There continues to be tremendous investor demand for MOBs and plenty of capital is available. Prices remain near all-time highs and cap rates remain historically low. But what’s different in 2013 is that most of the uncertainty about healthcare reform has been laid to rest with the U.S. Supreme Court upholding the constitutionality of the law and the re-election of U.S. President Barack Obama.

But health providers also face major expenses for accountable care organizations (ACOs) and electronic medical record (EMR) systems and other requirements, and the prospect of reduced reimbursements.

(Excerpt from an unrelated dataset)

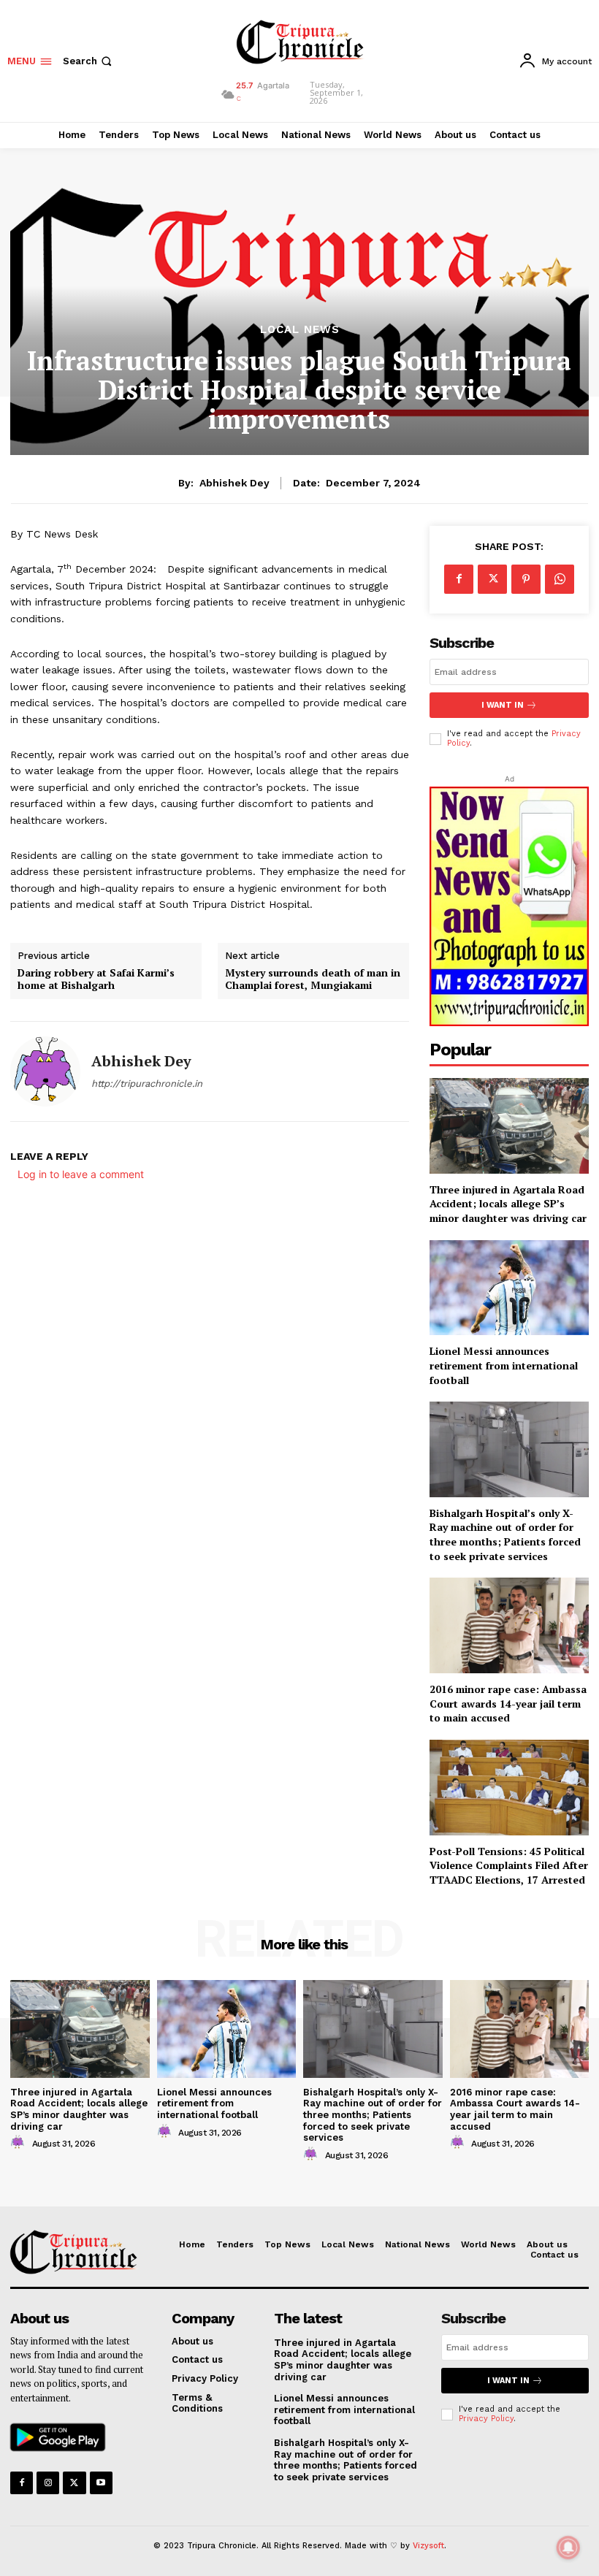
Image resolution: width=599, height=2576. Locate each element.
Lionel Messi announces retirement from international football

So, the capital that would be unlocked from monetization might prove much more tempting than in the past. In addition, the money generated from monetization can help fund hospital mergers and acquisitions, which are continuing as the healthcare industry consolidates.

Real estate implications: More MOBs might be coming on the market.

5. Repurposing will expand: Repurposing, or adaptive reuse, of other types of buildings — such as offices, retail, industrial space and even movie theaters — for medical use will become an even more prevalent healthcare and real estate strategy. Repurposing enables health systems to more quickly and cost-effectively go to market than if they were to build a new facility.

While there might be a dwindling number of vacant Circuit City, Borders and Linens ’n’ Things stores in the suburbs, there will continue to be other suburban opportunities as chains like Best Buy and even Macy’s downsize.

In addition, healthcare reform will force providers to enter into other markets, especially central cities. Kaiser Permanente, Dignity Health and Scripps Health are three examples of health systems that repurpose space for medical use. “Many are jumping on old grocery stores,” says Dunbar of Duke Realty.

Real estate implications: There’s still plenty of potential new life for former retail and office buildings.

6. Compliance will become even more vital: While the Stark law and the federal Anti-Kickback Statute (AKS) have been on the books for more than two decades, they’ve become more stringent because of health reform and other legislation that passed in 2010, and they’re being enforced more strictly than ever. Health providers are now required to self-report to the Centers for Medicare & Medicaid Services (CMS) any violations of these laws in a wide variety of areas.

Failure to self-report can result in significant penalties, including repayment of disqualified claims, fines and possibly prison under the AKS laws. In the worst cases, providers could face disqualification from receiving Medicare and Medicaid reimbursements.

“The reality for many hospitals and health systems is that it’s expensive and time-consuming to stay on top of industry regulations and laws and the documentation requirements,” says Deeni Taylor, executive vice president of Duke Realty. “Plus, many providers lack the internal expertise needed to deal with real estate matters.”

Real estate implications: More and more health providers may decide to minimize their compliance risk by monetizing their MOBs.

Duke Realty Corp., a publicly traded real estate investment trust, owns and operates approximately 142 million rentable square feet of industrial and office assets, including medical office, in 18 major U.S. cities. The medical office portfolio includes 70 existing properties totaling 5.4 million square feet, plus nine buildings totaling 873,000 square feet in the development pipeline. The company’s stock price closed at $15.25 per share on Monday, Jan. 28, up from $13.51 per share a year ago.